As the world, and more particularly the United Kingdom, is eagerly awaiting the birth of Prince William and Princess Catherine’s second child, we thought it topical to clarify the delicate matter of the order of succession to the British throne.
In the United Kingdom, succession is governed by the Act of Union of 1800, which reinstated the Act of Settlement of 1701 and the Bill of Rights of 1689.
These stated that Protestant heirs of Princess Sophia, grand daughter of King James Ist only may become monarchs of the United Kingdom of Great Britain and Northern Ireland.
Catholics, individuals who marry a Catholic or individuals born out of wedlock cannot remain in the line of succession.
In practice, the crown was passed from the monarch to the eldest son. If a monarch had sons, they took precedence over the daughters. In the case of Elisabeth II, King George VI had no sons and the crown was handed down to his eldest daughter. In turn, the crown will be handed down to her eldest son, Prince Charles of Wales. This meant that even though, the Princess Royal, Princess Ann, is older than her brothers Prince Andrew and Prince Edward, they come before her in the line of succession.
However, a law passed on March 26th 2015 has removed the male bias from the succession rules, which means that the future Princess of Cambridge will not lose her place in the line of succession even if she were to have one or more younger brothers.
The current line of succession is the following.
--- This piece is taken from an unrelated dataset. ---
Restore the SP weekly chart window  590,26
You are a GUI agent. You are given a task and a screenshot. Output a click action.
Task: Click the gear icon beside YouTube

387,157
- Prince Charles, Prince of Wales
- Prince William, Duke of Cambridge
- Prince George of Cambridge
- Princess (?) of Cambridge
- Prince Henry of Wales
- Prince Andrew, Duke of York
- Princess Beatrice of York
- Princess Eugenie of York
- Prince Edward, Earl of Wessex
- James Mountbatten-Windsor, Viscount Severn
- Lady Louise Mountbatten-Windsor
- Princess Ann, the Princess Royal
Incidentally, thanks to the new law, both Prince George and his little sister will also be able to marry Catholics without losing their place in the line of succession.